Use Markdown features effectively for formatting, such as section headings, bullet points, and emphasis (bold/italic), to enhance readability.

In [None]:
import matplotlib.pyplot as plt 
import pandas as pd
import seaborn as sns


Step 1. Data Acquisition
Use the Iris dataset available in the Seaborn library. The Iris dataset is a well-known dataset in data science and machine learning, often used for various classification tasks and basic data exploration. Load the data into a pandas DataFrame. Use the pd read functions such as pd.read_csv() or pd.read_excel() as appropriate. To read from the Seaborn dataset, we'll use sns.load_dataset() function and pass in the 'iris' (the name without .csv) to populate our DataFrame. For example:

In [None]:
# Load the Iris dataset into DataFrame
df = sns.load_dataset('iris')

# Inspect first rows of the DataFrame
print(df.head())

Step 2. Initial Data Inspection
Display the first 10 rows of the DataFrame, check the shape, and display the data types of each column using df.head(10), df.shape, and df.dtypes. For example:

In [None]:

print(df.head(10))

[DATA SECTION]
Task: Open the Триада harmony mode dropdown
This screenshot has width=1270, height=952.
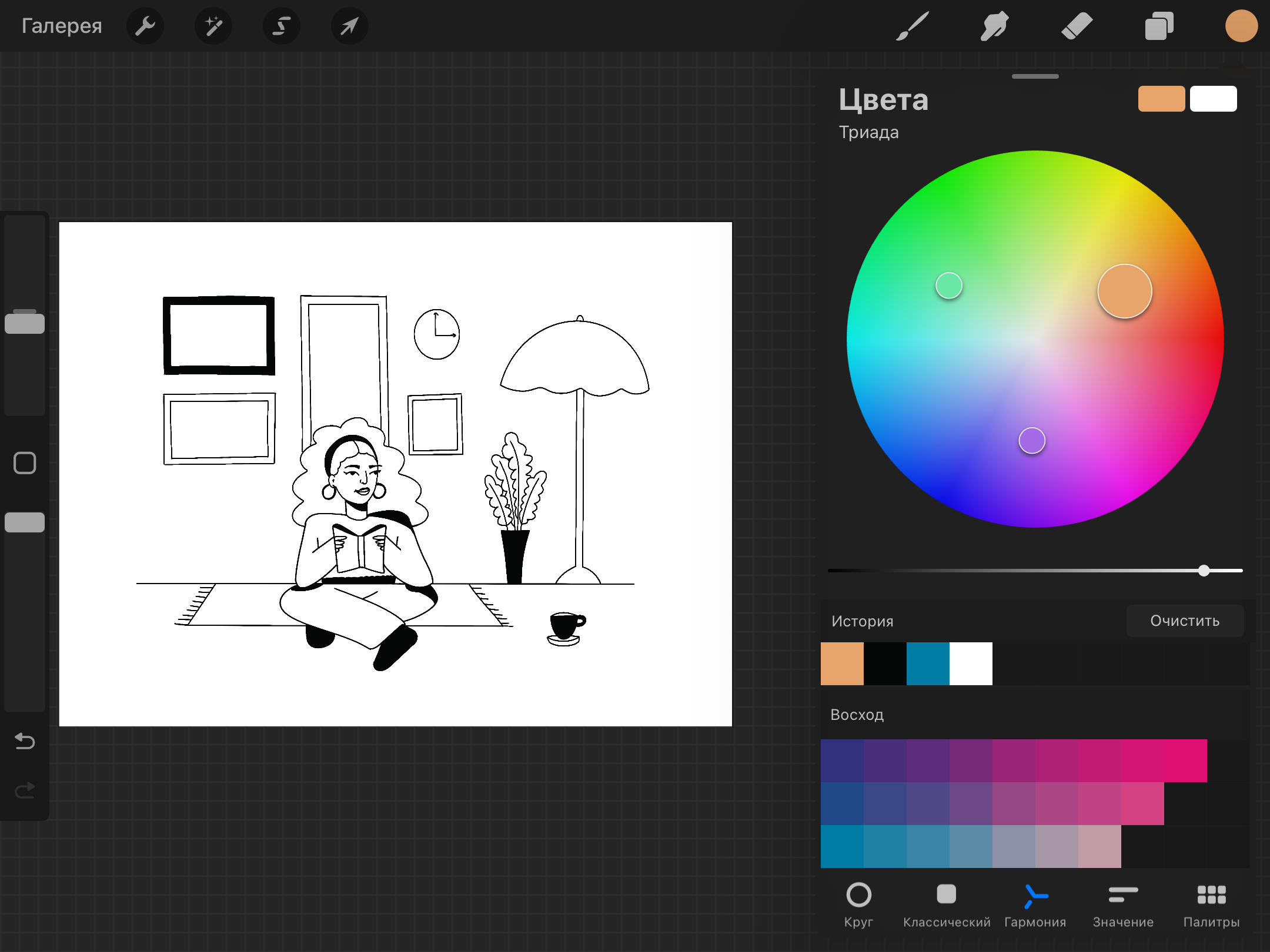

[WRITTEN EXERCISE]
Supply what comes next in the Iris dataset tutorial, starting right after print(df.head(10)).

[RESULT BELOW]
print(df.shape)
print(df.dtypes)

Step 3. Initial Descriptive Statistics
Use the DataFrame describe() method to display summary statistics for each column. For example:

In [None]:
print(df.describe())

Step 4. Initial Data Distribution for Numerical Columns
Choose a numerical column and use df['column_name'].hist() to plot a histogram for that specific column. To show all the histograms for all numerical columns, use df.hist(). For example:

In [None]:
# Inspect histogram by numerical column
df['sepal_length'].hist()

# Inspect histograms for all numerical columns
df.hist()

# Show all plots
plt.show()

# Afterwards, use a Markdown cell to document your observations.

Step 5. Initial Data Distribution for Categorical Columns
Choose a categorical column and use df['column_name'].value_counts() to display the count of each category. Use a loop to show the value counts for all categorical columns. For example:

In [None]:
# Inspect value counts by categorical column
df['species'].value_counts()

# Inspect value counts for all categorical columns
for col in df.select_dtypes(include=['object', 'category']).columns:
    # Display count plot
    sns.countplot(x=col, data=df)
    plt.title(f'Distribution of {col}')
    plt.show()

# Show all plots
plt.show()

# Afterwards, use a Markdown cell to document your observations.

Step 6. Initial Data Transformation and Feature Engineering
Use pandas and other tools to perform transformations as needed. Transformation may include renaming columns, adding new columns, or transforming existing data for more in-depth analysis. For example:

In [None]:
# Renaming a column
df.rename(columns={'sepal_length': 'Sepal Length'}, inplace=True)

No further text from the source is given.